Transcribe the lines of the records verbatim, from the line containing "Task: Open search" through the line containing "This screenshot has height=656, width=961.", including both of those lines.

- _Task material_:
╔══

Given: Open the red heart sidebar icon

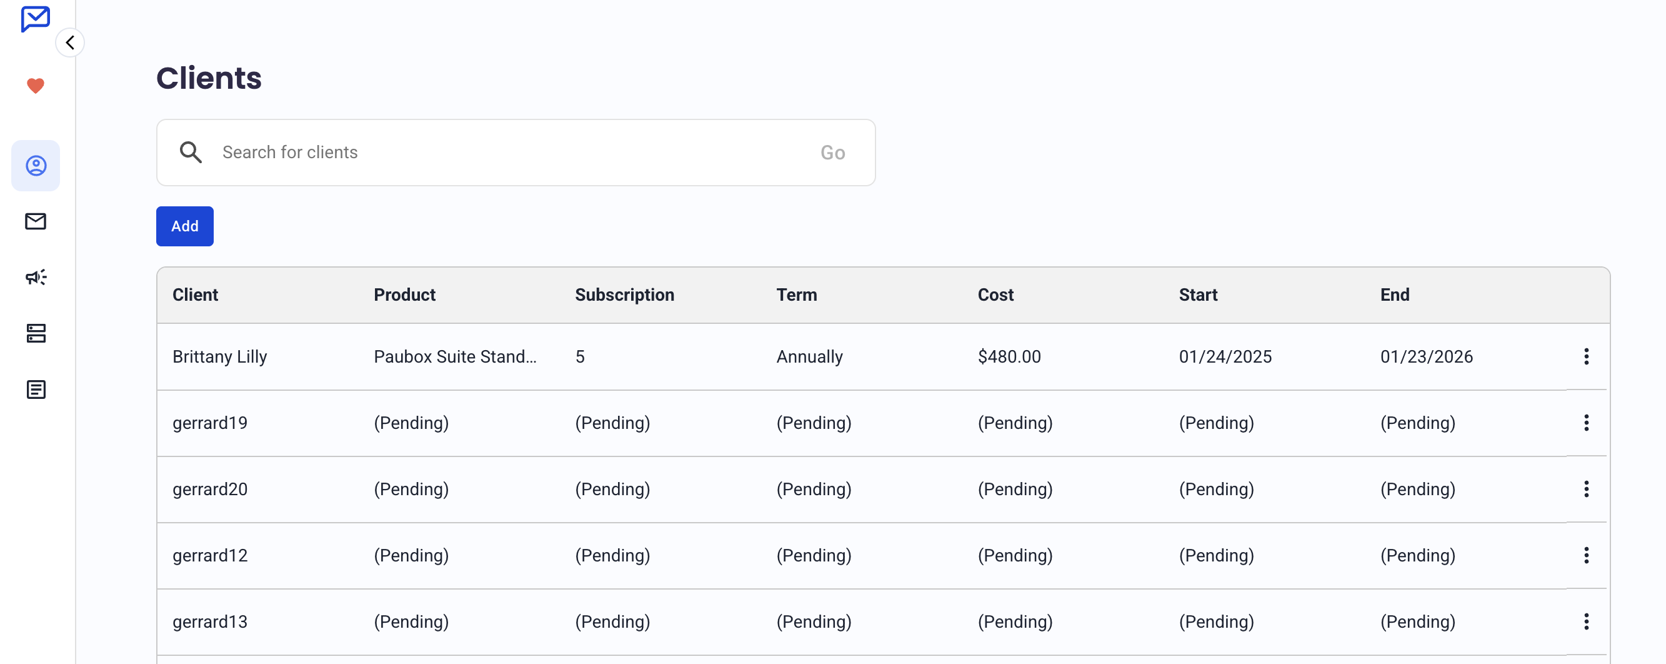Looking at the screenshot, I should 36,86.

╚══
╔══

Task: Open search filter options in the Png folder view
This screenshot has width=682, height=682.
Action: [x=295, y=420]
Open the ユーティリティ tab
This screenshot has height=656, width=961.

╚══

- _Response for this exercise_:
Task: Open search filter options in the Png folder view
This screenshot has width=682, height=682.
Action: [x=295, y=420]
Open the ユーティリティ tab
This screenshot has height=656, width=961.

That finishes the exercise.